# External eSATA enclosure that turns on by itself



## ralphbsz (Dec 17, 2013)

I have a strange question --- it is not strictly FreeBSD related.  I'm looking for an external disk enclosure for a single 3.5" disk with an eSATA connection.  The difficult part is: It has to come on by itself when power is applied!  All the ones I have found so far require a human to press a button to turn on after getting power.

Here's the background (with all the details).  I have a wonderful FreeBSD server in the basement, which does all the "IT" type stuff for our household (network router, NAT, wireless AP, DNS and DHCP server, some monitoring and automation, web server, and most importantly the file server).  Because the data on it is important, I do frequent backups, to an external disk drive (plus I use internal RAID and do off-site backups, but that's not relevant to this question).  The external disk is connected via eSATA; I used to have a USB disk, but the USB stack was not reliable enough for unattended 24x7 operation (I was getting kernel crashes and file system dropouts every few days, probably caused by flaky USB hardware).  The eSATA setup has been rock-solid.  Right now I have a MacAlly disk enclosure, which has a lovely button with a blue LED on the front.  And you have to press the blue button to turn the enclosure on; it will not come on by itself when power is applied, nor can it be configured to do so.

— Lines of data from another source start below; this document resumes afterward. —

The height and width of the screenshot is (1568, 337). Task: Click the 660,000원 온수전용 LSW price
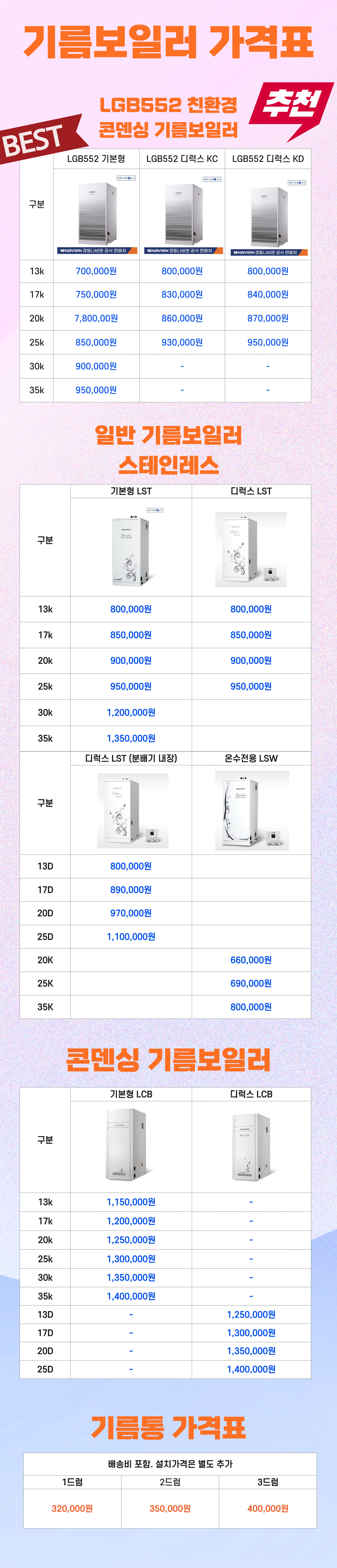click(x=251, y=960)
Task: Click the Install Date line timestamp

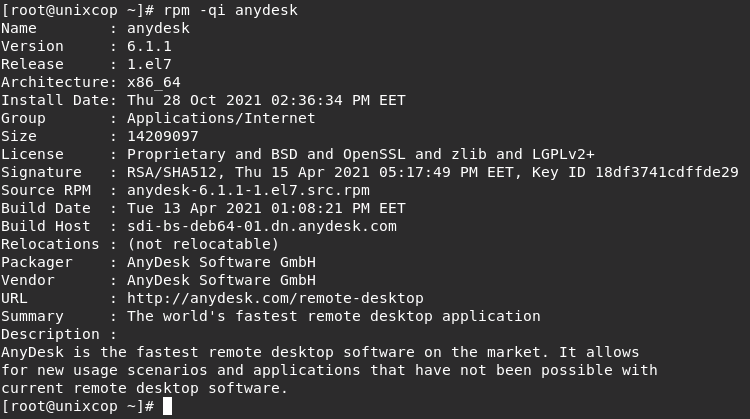Action: [266, 100]
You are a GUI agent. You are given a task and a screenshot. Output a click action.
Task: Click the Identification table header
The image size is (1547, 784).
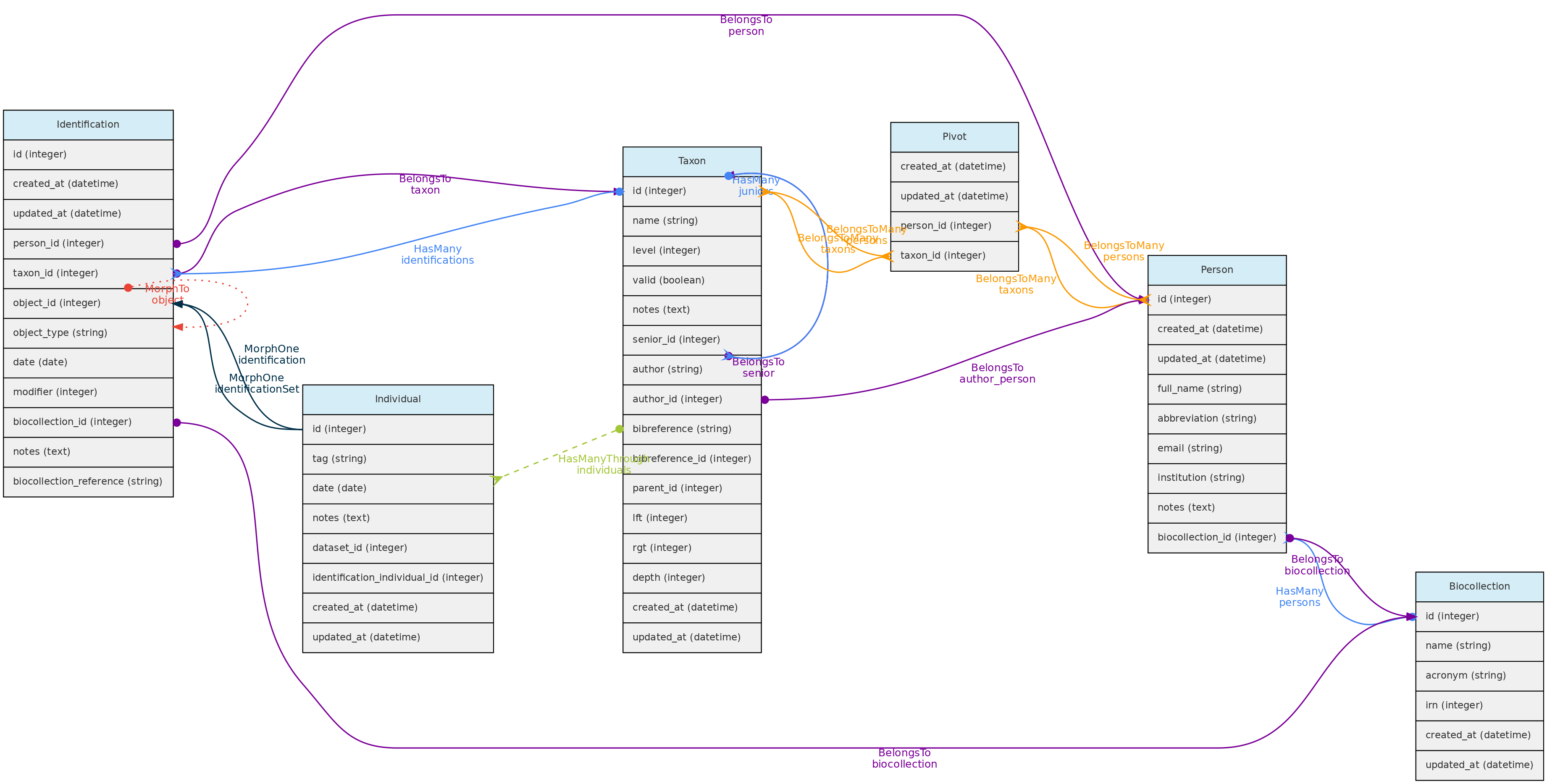tap(88, 125)
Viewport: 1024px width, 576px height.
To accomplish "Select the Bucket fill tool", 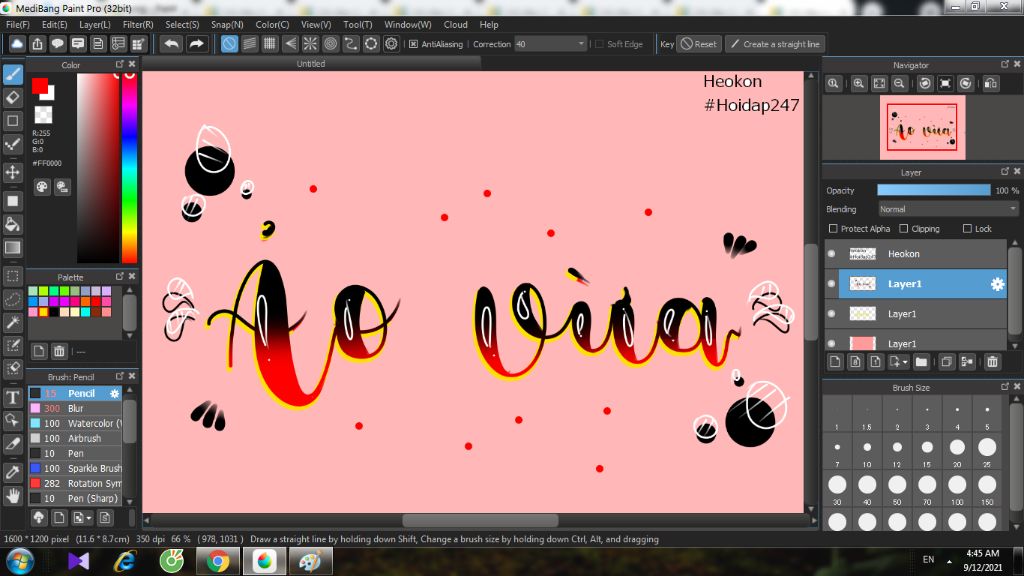I will tap(13, 223).
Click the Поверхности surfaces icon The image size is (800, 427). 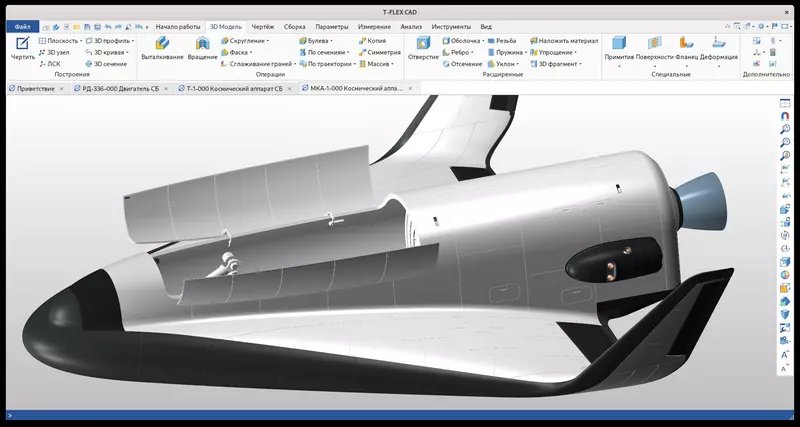654,44
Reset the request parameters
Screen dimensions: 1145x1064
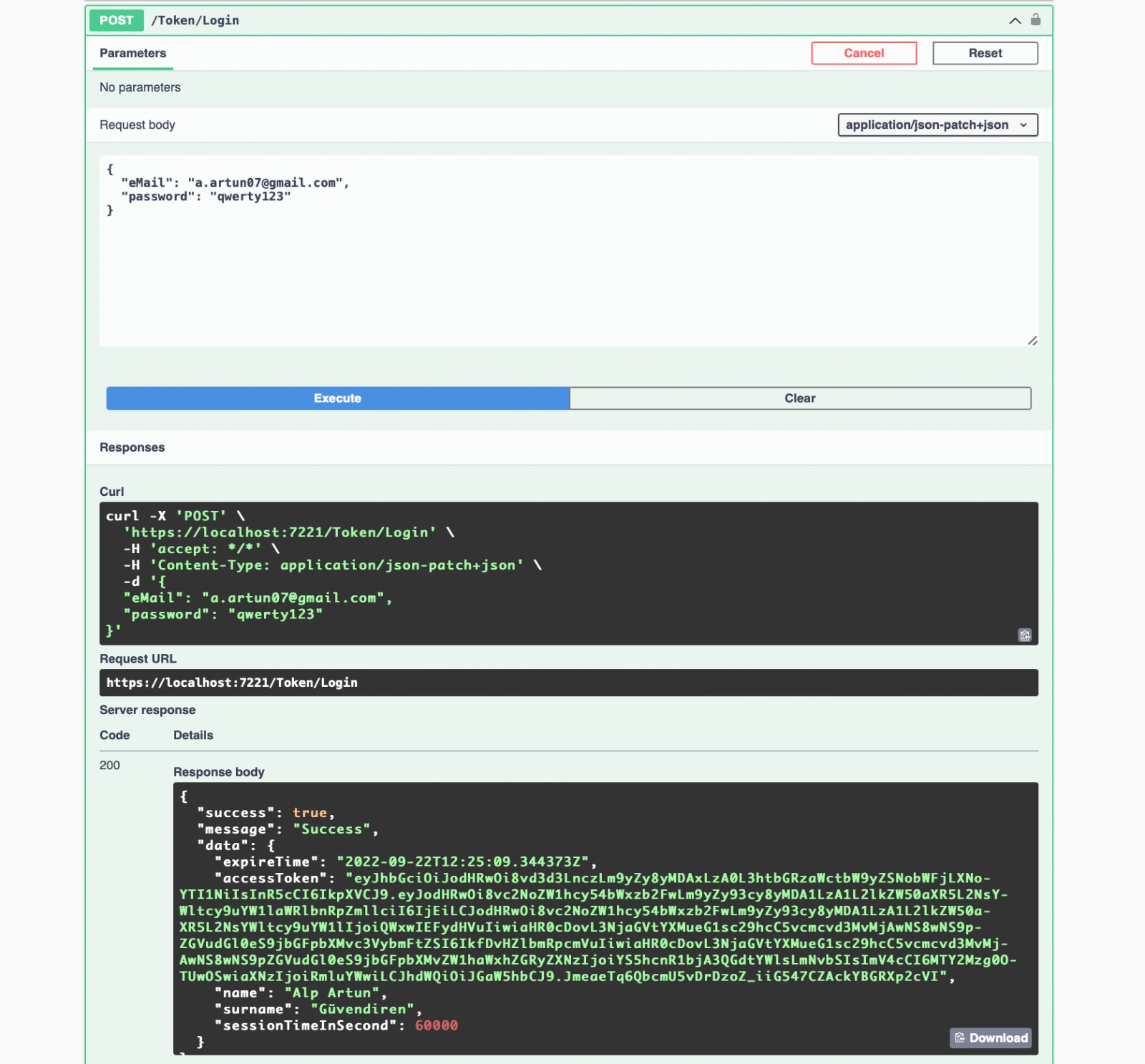pos(985,53)
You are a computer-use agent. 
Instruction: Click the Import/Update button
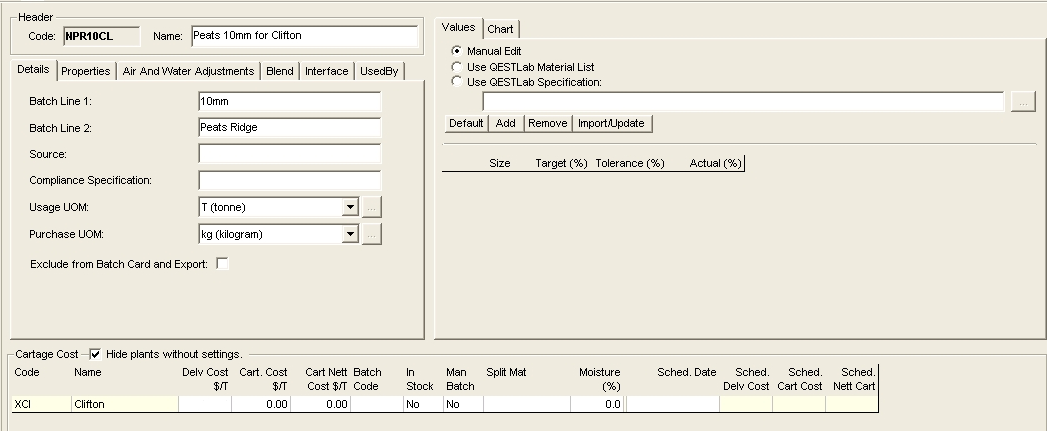tap(612, 123)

Furthermore, the server has its own UPS (which it even controls and monitors), and all the accessories (like the DSL modem, the Ethernet hub, and most importantly the external backup disk) are connected to the UPS.  Unfortunately, since we live in a rural mountainous area, the power does go out in the winter every few days, but with a UPS that's no problem: if the outage is less than ten minutes, nothing happens.  And if it is longer, the server shuts down, and when power comes back on, it restarts cleanly.

The last straw: the server happens to be installed in a utility room, right next to a great big safe, with fire-insulated walls.  The safe has a small hole for electrical wires, and you can guess where the external backup disk is located: In the safe, right next to a folder with vital documents: both so the backup data is protected against a small house fire or casual burglars, and so in case we need to evacuate the house, we can quickly grab passports, birth certificates, and the backup data.

You can already see where this story goes bad: the power goes out (it does occasionally), the power comes back on, and the backup disk stays off.  A few minutes later I get an e-mail from my server, telling me that backup isn't running, and that one file system is missing.  I have looked for other disk enclosures, and so far not found any that have no power switch, or have a simple on/off toggle switch, or that can be configured to come on by themselves.  Anyone ever seen an enclosure that would do the job?

No I'm not about to build a little robotic gadget that uses a solenoid to push the on-button remotely.  That's just too silly.  The only other solutions I see is to live with it, or to move the backup disk to be inside the server (perhaps in a removable tray).


----------



## wblock@ (Dec 17, 2013)

I have not used 3.5-inch eSATA enclosures, but have a 2.5-inch USB/eSATA that stays on.  There are a couple of approaches that range in elegance from terrible to hacky.

First, what happens if the soft-start power button is just held down?  If It comes on and stays on, the inelegant approach would be to jam the button down, either mechanically or electrically.  Slightly more elegant would be having the server close a relay connected in parallel with the switch.  There are bound to be ways to do that, but none that are really common.  Some kind of USB device would be fairly nice, and using one of the keyboard LEDs fairly ugly.

Another inelegant approach would be to run DC power and SATA cables from the server direct to the drive in the enclosure, bypassing the enclosure electronics and power supply entirely.

Brute force would be to just replace the enclosure with one that is less smart, an always-on power supply and a SATA to eSATA connector adapter is all that is really needed.


----------



## ralphbsz (Dec 17, 2013)

wblock@ said:
			
		

> ...  but have a 2.5-inch USB/eSATA that stays on.  …


What brand or model?  If I knew, I might try the 3.5" from the same manufacturer.  That's the cleanest solution.

Your other suggestions all range from sensible to amusing (using the keyboard LED and a relay is brilliant, in a nutty professor kind of way).



> Brute force would be to just replace the enclosure with one that is less smart, an always-on power supply and a SATA to eSATA connector adapter is all that is really needed.



That sounds like the most sensible : Just pull the DC power from the server (route one of the disk power connectors outside and make a 6' long SATA power extension cord).  That's only an hour of work and a few dollars of components.  I think it's a nice Christmas vacation project for my school age kid to solder up for me.  Thanks for the idea!


----------



## wblock@ (Dec 17, 2013)

This is a Rosewill (Newegg house brand) enclosure.  They have dozens, it's doubtful that they are all this way.  But actually, it surprises me that a simple enclosure has soft-on.  That would be more expected on something with more brains, like an enclosure with Ethernet.


----------